08 March 2007

Confusion at Disneyland 2

On Goose Bay and the Conservative's promises:

CBC Here and Now, March 7, 2007

DEBBIE COOPER: Steven Harper also committed to a beefed up military presence in Goose Bay. Is the government still committed to that?



JIM FLAHERTY: The when is being worked on. I mean there is work . . .I know there is because as Finance Minister I see it. There is work afoot to accomplish this. We have only been the government for 13 months. The last group were there for 13years and didn't get a whole bunch of things done.

We've accomplished quite a bit in the 13 months but there's more to be done and the Goose Bay commitment remains.

DEBBIE COOPER: So people are going to have to have more patience there?

JIM FLAHERTY: Yes but not for too long.
But, then there's this testimony by Major General Mike Ward.

Ward is a lot more than the model of the modern major general. As he described himself to the standing committee on national defence:
My role, on behalf of the Deputy Minister and the Chief of the Defence Staff, is to harmonize, synchronize and integrate the Force Development activities of the Navy, the Army and the Air Force, as well as the duties carried out by DND's Assistant Deputy Ministers.

Force development is that function that continuously conceives and redesigns the military so that it is better geared to fight the next war than the last one. It includes analysis of government policy on defence and the security environment, as well as we can predict it, out into the future. It uses that analysis to identify possible future scenarios within which we would apply military force or use military skills in things like humanitarian interventions. In those scenarios, we test our forces and our equipment to determine what changes might need to be made as we replace or modernize them at key stages in their lives.
That role, incidentally is Chief Force Development. Basically, if Goose Bay is on anyone's table, it would definitely be on Ward's.

That's what makes his remarks - excerpted below - very telling.

Those familiar with Ottawa will not find it at all bizarre that a defence and security initiative is being lead by Indian and Northern Affairs Canada. The rest of us can just call that the place is known as Disneyland for a reason.

But I digress.

Standing Committee on National Defence
Thursday, February 8, 2007
Hon. Joe McGuire:

Thank you, Mr. Chair.

We have been concentrating on the equipment required in our overseas operations, and rightly so. Our soldiers are in the field and so on, but the government has announced a major domestic initiative in the north to exercise our sovereignty in that area.

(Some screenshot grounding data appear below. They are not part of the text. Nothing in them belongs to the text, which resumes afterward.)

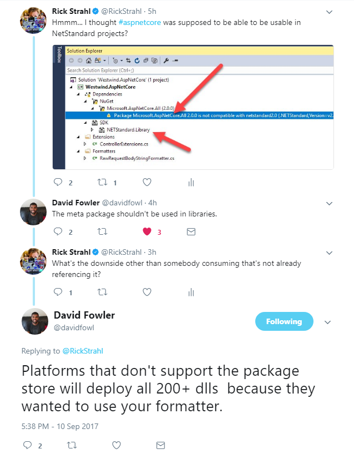
Task: Share the main tweet via direct message
Action: click(160, 445)
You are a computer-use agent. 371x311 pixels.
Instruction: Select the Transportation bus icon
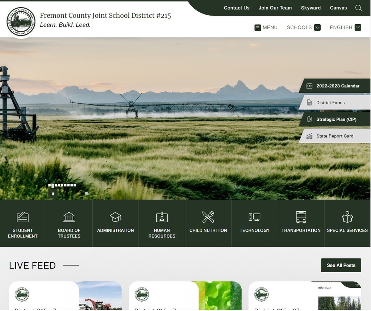coord(301,217)
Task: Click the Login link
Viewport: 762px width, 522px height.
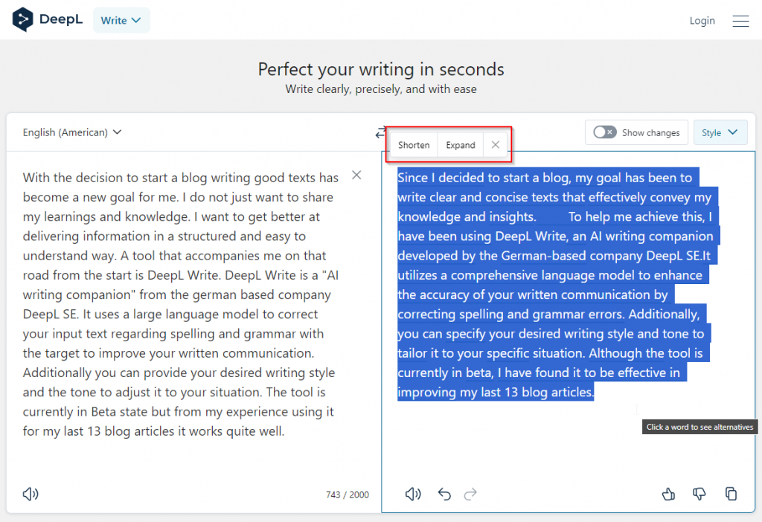Action: pos(702,21)
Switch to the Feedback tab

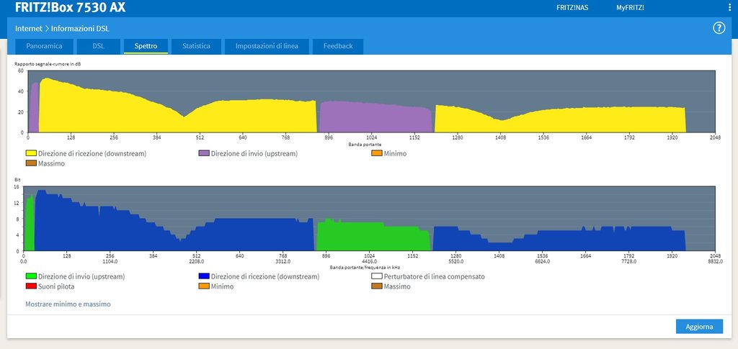click(x=338, y=46)
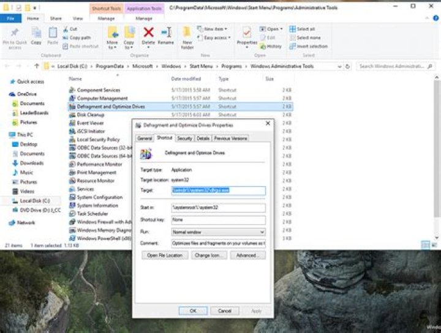Screen dimensions: 441x333
Task: Click the Rename icon in Organize group
Action: pyautogui.click(x=166, y=34)
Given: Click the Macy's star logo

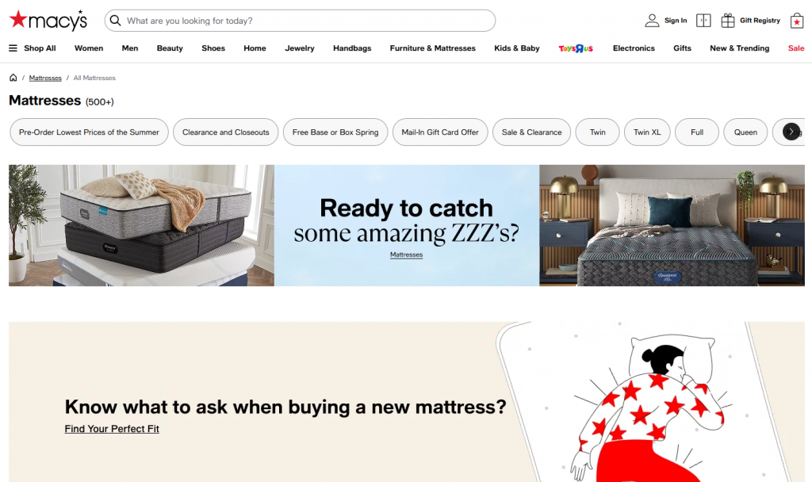Looking at the screenshot, I should tap(48, 20).
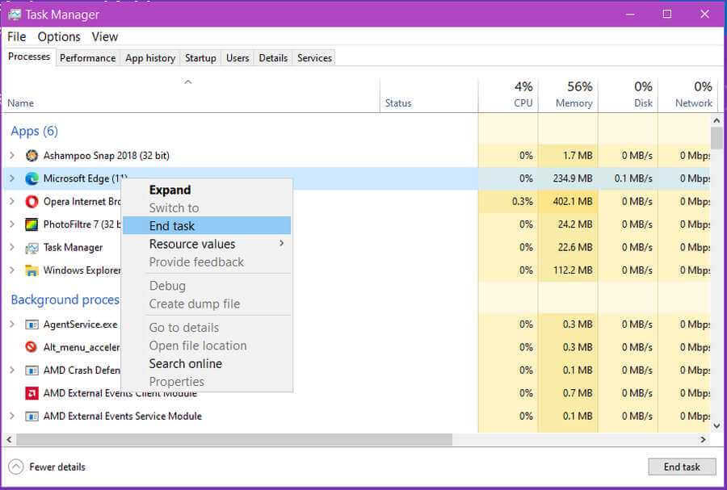The height and width of the screenshot is (490, 727).
Task: Open the Options menu in the menu bar
Action: coord(59,37)
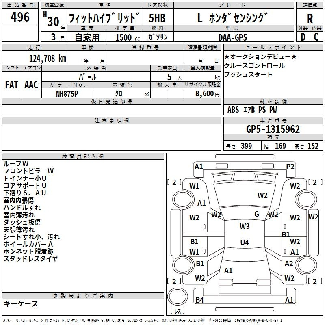
Task: Click the chassis number GP5-1315962
Action: tap(273, 130)
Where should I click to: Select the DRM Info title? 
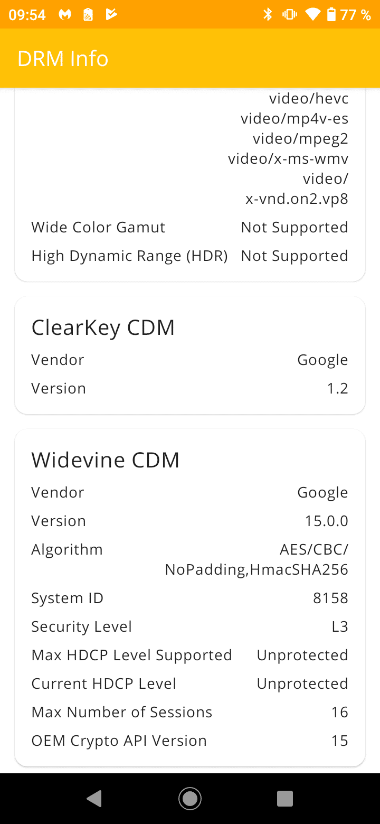(63, 59)
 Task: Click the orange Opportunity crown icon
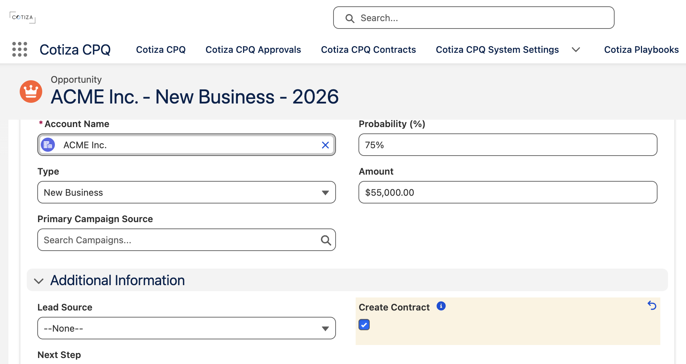[x=31, y=92]
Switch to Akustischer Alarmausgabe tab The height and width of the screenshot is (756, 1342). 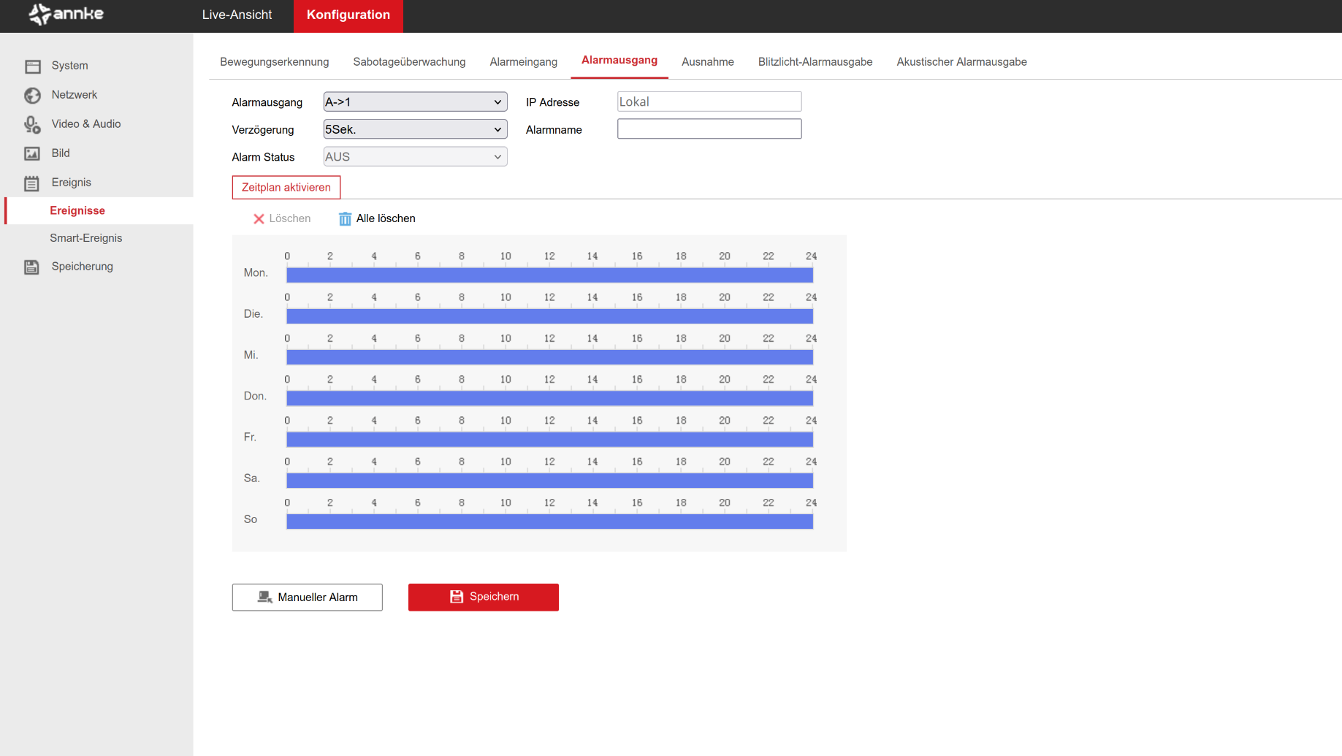tap(961, 62)
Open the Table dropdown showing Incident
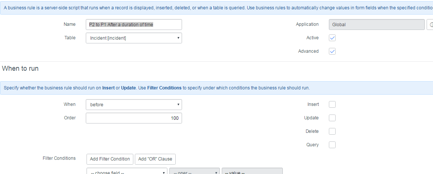Image resolution: width=433 pixels, height=174 pixels. click(134, 38)
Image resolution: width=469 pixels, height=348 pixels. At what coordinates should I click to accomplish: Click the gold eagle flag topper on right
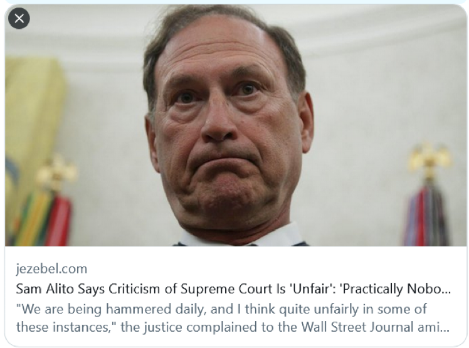tap(429, 157)
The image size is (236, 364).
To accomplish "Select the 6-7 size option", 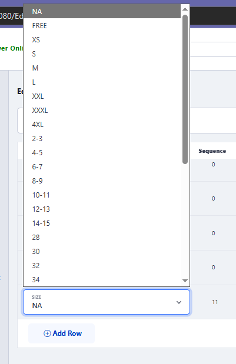I will click(x=102, y=166).
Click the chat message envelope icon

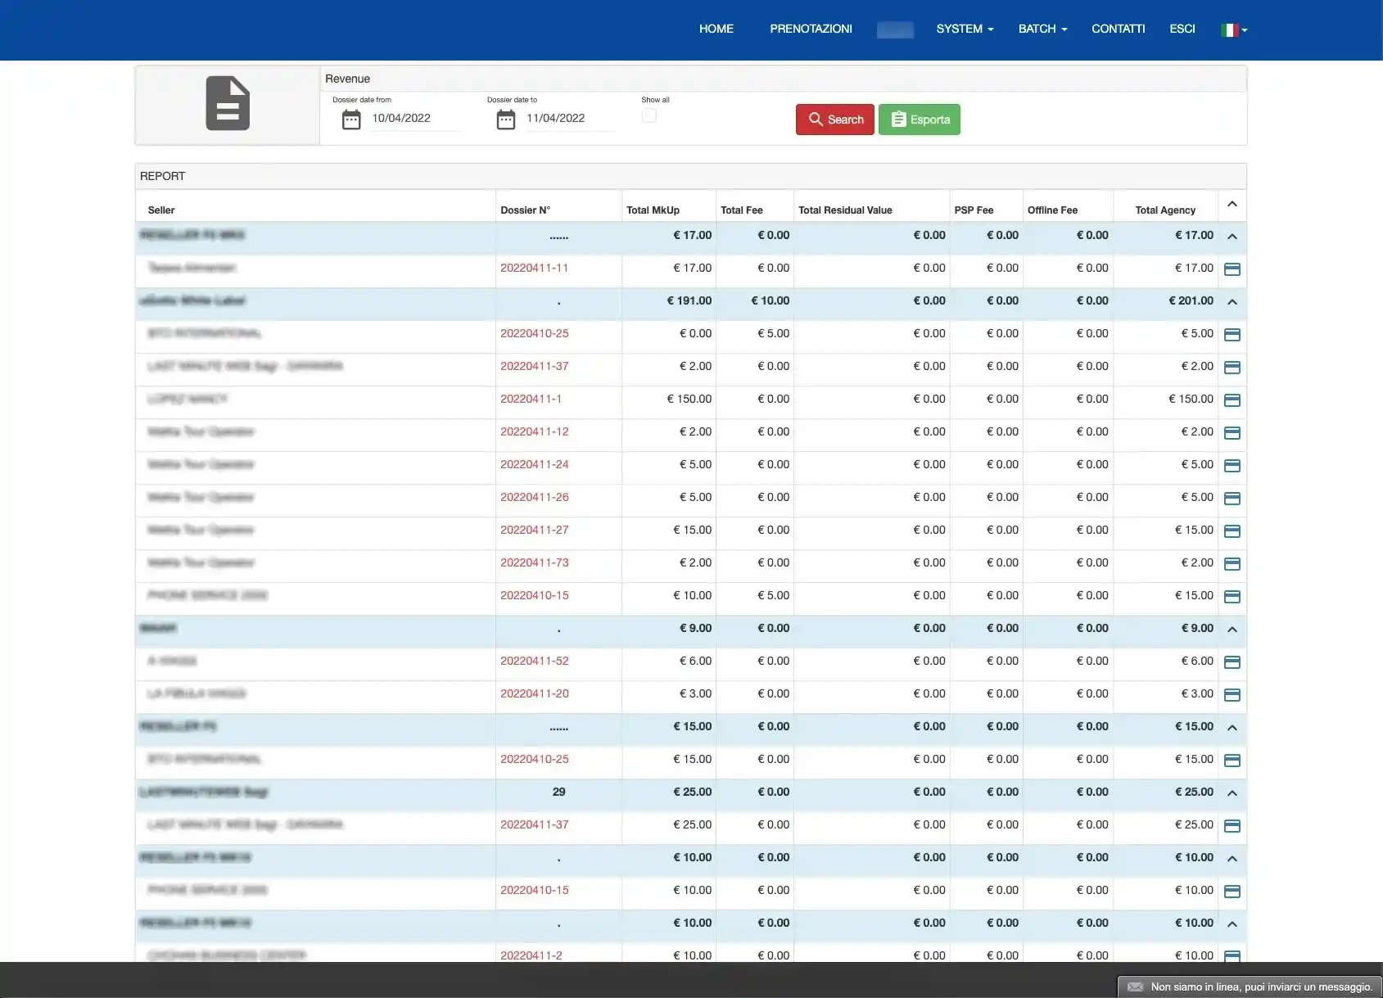coord(1135,987)
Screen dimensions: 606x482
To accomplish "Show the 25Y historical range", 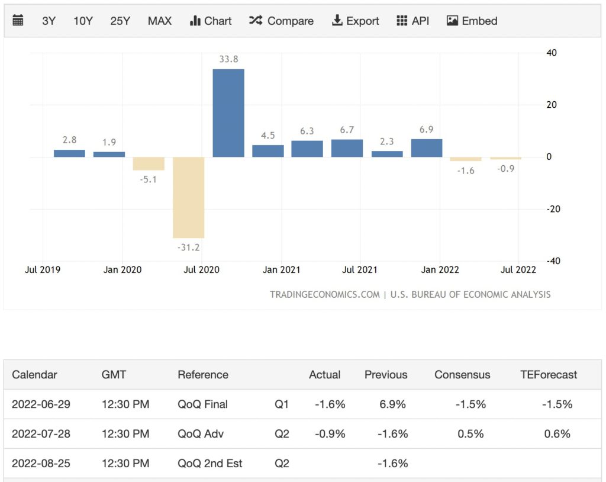I will 120,21.
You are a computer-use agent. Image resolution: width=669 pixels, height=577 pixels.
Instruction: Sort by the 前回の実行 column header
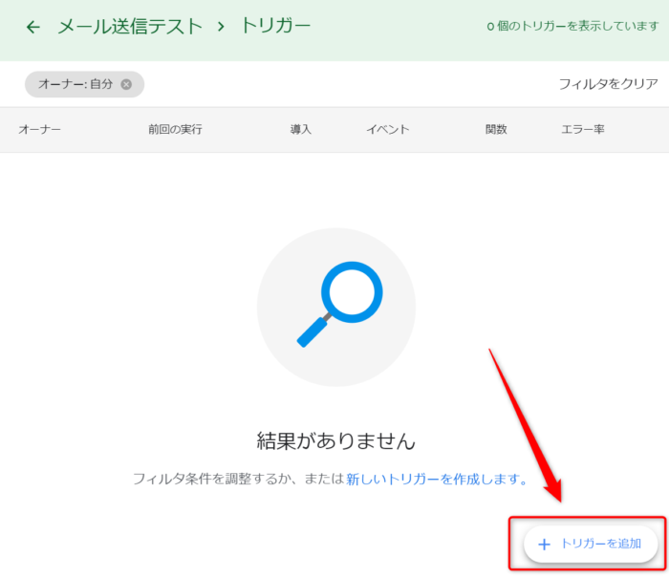pos(175,129)
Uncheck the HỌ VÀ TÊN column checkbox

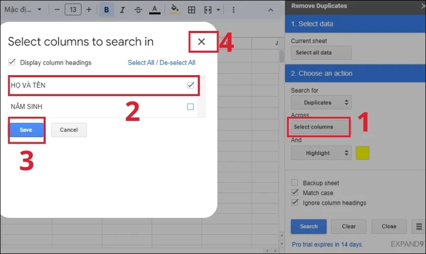(x=191, y=85)

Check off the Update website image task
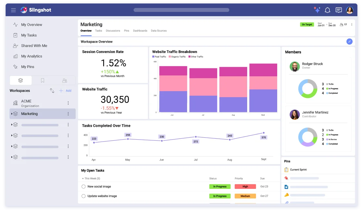click(83, 196)
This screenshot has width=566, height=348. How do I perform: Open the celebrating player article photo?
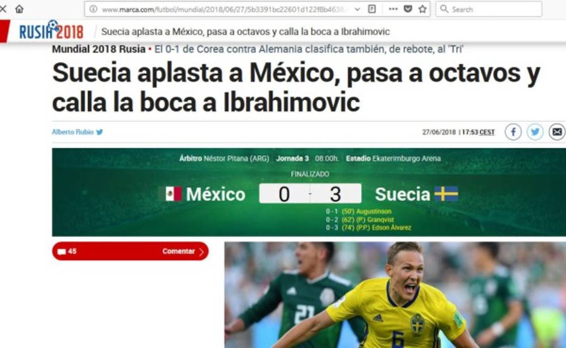pyautogui.click(x=395, y=295)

I am just wondering what procurements are required for that initiative. The minister has made some commitments to Goose Bay and other areas that he has in mind for exercising that sovereignty. What kind of equipment--ships, planes, ports, whatever--is going to be required, and how far along is that process? Has it got to the Public Works level? Exactly where is the planning for our northern initiative?

MGen M.J. Ward:

In response to government direction, we've been in the process of developing a “Canada first” defence strategy, which really characterizes the defence policy initiatives that are key to the government's desires. In keeping with that, in the capability development realm, we've been following up with analysis of specific scenarios, including the Arctic, that allow us to understand what types of roles the Canadian Forces can provide in that region, and also against the types of gaps or deficiencies we may have in, for instance, the ability to survey our Arctic, to know what's going on up there, to potentially to respond or to maintain more presence.
So we're going through a number of analyses to look at what our options might be, and that's tied up in the defence strategy that's going through the cabinet process at this time. The government will have us look at a number of initiatives to see how we can do a better job in that particular part of our domestic land space, air space, and approaches.

Hon. Joe McGuire:

Are there any first steps being implemented on the Goose Bay commitment, in Bagotville, and so on, on the initial announcement the minister was making on Goose, and the role Goose was going to play in the north? Is there anything imminent there as far as the equipment purchases or instructions to public works to proceed with some equipment purchases?

MGen M.J. Ward:

We really can't say because of what's in the plan, but there really hasn't been specific action taken on the Goose Bay initiative. [Emphasis added]

Hon. Joe McGuire:

So the whole northern initiative, the arctic initiative, is at a very elementary stage?

MGen M.J. Ward:

Part of it is at the highest levels of government in terms of specifying a lead department to review an arctic strategy. The Privy Council Office certainly has a keen interest in making sure there's a balance of effort and an understanding of who the lead department would be. INAC has been determined to be the lead department.

Hon. Joe McGuire:

They're still trying to identify the department that will lead the initiative? Is that it?

MGen M.J. Ward:

No, my understanding is that INAC has been determined to be the lead department for the development of the strategy, but several government departments also have roles to play in that. Foreign Affairs certainly has a significant role to play, as it affects our offshore or issues beyond our territorial boundary. So it will take some time I think for each of the government departments to get together and discuss those issues. We'll be having discussions in coming weeks with INAC officials just to make sure we each know what each other is doing with regard to the Arctic. So it's at a fairly preliminary stage.